第476章 ビデオチャット(6)

彼女は意図的に声を抑えて、マイクを通して言った。「私が見える?」

来栖季雄は車のドアを閉め、車の前まで歩いて行き、何気なく車のボンネットに寄りかかり、2階の窓際に立つ鈴木和香を見つめた。彼の唇の端が思わず緩み、とても穏やかに「うん」と声を出して、「見えるよ」と言った。

夜の空気は来栖季雄のこの三文字によって、より優しくなったようだった。鈴木和香は下の階を見て、街灯の下で車に寄りかかって立つ来栖季雄の姿を見た。黄色みがかった光が彼の影を長く引き伸ばし、彼女の気持ちを何となく良くさせた。そのため、話し出す声も柔らかく、少し甘えた調子で「車の中にどのくらいいたの?」と尋ねた。

彼女の声は優しい風のように、彼の敏感な心を撫でた。来栖季雄は不思議と心が落ち着き、夏の夜の湿気を帯びたような低く心地よい声で答えた。「そう長くはないよ」

「そう?」鈴木和香は問い返し、思わず唇を噛んで笑い、くすくすと声を立てた。「12時間くらいかしら?」

来栖季雄は彼女の笑いに合わせて、軽く笑いながら「そうだね」と答えた。

そして独り言のように、軽くため息をつきながら「やっと待ち合わせができた」と呟いた。

「何が待ち合わせできたの?」鈴木和香は来栖季雄の二番目の言葉の意味がよく分からなかった。

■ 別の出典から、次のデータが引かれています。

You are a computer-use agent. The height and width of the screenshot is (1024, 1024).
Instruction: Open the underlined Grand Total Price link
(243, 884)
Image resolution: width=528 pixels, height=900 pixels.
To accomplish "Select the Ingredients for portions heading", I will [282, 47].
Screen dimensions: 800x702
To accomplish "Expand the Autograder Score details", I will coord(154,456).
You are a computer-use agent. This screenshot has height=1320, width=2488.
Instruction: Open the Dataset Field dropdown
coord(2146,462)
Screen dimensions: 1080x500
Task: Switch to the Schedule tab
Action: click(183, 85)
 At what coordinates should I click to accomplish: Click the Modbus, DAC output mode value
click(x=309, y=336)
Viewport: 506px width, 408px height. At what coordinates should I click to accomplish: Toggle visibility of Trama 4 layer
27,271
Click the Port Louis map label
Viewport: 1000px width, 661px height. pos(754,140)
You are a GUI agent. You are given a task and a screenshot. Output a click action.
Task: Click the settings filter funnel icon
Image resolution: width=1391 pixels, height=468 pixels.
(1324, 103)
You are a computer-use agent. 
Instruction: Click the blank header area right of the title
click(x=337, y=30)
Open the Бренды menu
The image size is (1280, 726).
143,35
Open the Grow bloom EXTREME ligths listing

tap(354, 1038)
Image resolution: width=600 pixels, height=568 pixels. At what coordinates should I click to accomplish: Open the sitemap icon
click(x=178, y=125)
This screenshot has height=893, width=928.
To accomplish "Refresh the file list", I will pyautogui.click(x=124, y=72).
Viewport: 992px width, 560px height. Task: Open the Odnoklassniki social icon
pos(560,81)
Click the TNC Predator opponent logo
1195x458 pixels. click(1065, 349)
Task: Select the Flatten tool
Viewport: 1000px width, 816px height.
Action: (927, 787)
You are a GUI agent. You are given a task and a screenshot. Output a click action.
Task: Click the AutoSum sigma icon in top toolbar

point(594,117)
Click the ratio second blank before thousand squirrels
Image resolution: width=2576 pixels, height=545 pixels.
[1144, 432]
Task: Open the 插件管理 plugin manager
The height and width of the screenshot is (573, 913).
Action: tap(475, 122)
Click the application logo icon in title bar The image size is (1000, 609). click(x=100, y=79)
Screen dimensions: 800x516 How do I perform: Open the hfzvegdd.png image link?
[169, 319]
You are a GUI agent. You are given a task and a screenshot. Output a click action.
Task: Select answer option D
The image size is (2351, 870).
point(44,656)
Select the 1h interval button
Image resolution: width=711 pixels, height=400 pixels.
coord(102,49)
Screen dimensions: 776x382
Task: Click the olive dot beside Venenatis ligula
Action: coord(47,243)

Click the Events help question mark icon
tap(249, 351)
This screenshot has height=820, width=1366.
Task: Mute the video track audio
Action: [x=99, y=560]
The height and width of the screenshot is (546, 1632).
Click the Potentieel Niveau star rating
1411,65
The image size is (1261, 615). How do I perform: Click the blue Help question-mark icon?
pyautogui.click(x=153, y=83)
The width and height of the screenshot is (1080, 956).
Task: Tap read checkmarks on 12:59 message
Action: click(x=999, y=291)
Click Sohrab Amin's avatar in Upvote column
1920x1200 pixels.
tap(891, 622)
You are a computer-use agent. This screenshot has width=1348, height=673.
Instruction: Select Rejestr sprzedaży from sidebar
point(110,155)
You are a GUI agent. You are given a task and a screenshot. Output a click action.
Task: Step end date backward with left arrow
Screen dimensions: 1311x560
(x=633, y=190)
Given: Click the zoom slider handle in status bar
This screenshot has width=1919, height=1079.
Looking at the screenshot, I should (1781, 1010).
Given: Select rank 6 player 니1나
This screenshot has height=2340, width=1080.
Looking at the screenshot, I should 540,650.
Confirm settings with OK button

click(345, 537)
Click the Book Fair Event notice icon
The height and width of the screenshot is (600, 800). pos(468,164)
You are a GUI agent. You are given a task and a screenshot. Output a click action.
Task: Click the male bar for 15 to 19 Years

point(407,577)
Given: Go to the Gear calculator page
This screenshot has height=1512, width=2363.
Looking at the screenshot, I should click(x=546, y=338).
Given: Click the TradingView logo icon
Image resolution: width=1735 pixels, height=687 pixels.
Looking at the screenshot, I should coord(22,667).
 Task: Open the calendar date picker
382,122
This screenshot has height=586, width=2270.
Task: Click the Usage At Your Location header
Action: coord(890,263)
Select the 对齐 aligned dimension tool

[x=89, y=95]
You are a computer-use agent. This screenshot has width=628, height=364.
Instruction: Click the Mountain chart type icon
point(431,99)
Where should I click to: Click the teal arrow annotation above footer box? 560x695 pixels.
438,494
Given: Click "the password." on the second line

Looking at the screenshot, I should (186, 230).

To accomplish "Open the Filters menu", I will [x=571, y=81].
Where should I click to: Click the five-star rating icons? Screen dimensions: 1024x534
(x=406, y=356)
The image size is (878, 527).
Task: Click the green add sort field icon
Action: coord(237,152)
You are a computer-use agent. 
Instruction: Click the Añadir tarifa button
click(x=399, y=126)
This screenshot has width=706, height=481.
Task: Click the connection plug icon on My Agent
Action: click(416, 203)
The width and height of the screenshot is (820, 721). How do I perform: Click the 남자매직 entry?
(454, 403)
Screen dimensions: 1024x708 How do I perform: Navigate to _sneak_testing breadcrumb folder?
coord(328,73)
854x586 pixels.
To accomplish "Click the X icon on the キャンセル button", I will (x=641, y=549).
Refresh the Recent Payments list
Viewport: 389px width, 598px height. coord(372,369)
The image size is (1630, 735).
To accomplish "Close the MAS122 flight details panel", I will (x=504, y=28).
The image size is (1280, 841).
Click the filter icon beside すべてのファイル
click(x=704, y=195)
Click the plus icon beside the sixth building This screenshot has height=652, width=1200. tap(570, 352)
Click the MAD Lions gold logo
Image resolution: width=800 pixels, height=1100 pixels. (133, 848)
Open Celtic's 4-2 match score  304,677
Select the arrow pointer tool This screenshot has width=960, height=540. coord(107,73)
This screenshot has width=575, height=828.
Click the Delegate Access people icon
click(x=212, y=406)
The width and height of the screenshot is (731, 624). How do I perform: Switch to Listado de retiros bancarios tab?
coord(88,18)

「なんでもない」来栖季雄は2階の鈴木和香を見つめながら、これは彼が何年もの間、初めて彼女を見守っているところを彼女に気付かれた時だと思った。

「ふーん」鈴木和香の声は少し物憂げに聞こえた。

来栖季雄は快適な姿勢を見つけ、再び車のボンネットに寄りかかりながら尋ねた。「熱は下がった?」

「下がったよ」来栖季雄の話題転換に従って、鈴木和香はすぐに先ほどの来栖季雄の曖昧な言葉を忘れ、手の甲に何箇所も針を刺された跡を携帯電話のカメラに向け、恋人に甘える女の子のように、不満げで甘えた声で言った。「見て、4箇所も針を刺されて、内出血してるの…」

来栖季雄は携帯の画面を自分の前に持ってきて、確かに鈴木和香の白くて柔らかそうな手の甲に絆創膏が貼られており、その周りには内出血で小さな青紫色の斑点が見えた。

「まだ痛む?」来栖季雄は優しく尋ねた。

実際にはもう全然痛くなかったが、鈴木和香は携帯の画面に向かって口を尖らせ、まるで水が滴りそうなほど甘えた声で「痛い…」と言った。